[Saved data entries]
"""

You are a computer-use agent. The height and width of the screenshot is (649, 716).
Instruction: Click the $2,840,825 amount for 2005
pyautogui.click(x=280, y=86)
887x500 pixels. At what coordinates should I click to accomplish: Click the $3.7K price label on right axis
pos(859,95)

"""
"""

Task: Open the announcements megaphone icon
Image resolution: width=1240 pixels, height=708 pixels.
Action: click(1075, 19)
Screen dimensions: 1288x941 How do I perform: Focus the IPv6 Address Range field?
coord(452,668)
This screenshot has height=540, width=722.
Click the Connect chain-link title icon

"""

- **Work to be completed**
Write out exactly the lines above from the line with "This screenshot has height=540, width=722." through the line with "Click the Connect chain-link title icon", both of them included, and leave out all other lines.

- **Solved problem**
This screenshot has height=540, width=722.
Click the Connect chain-link title icon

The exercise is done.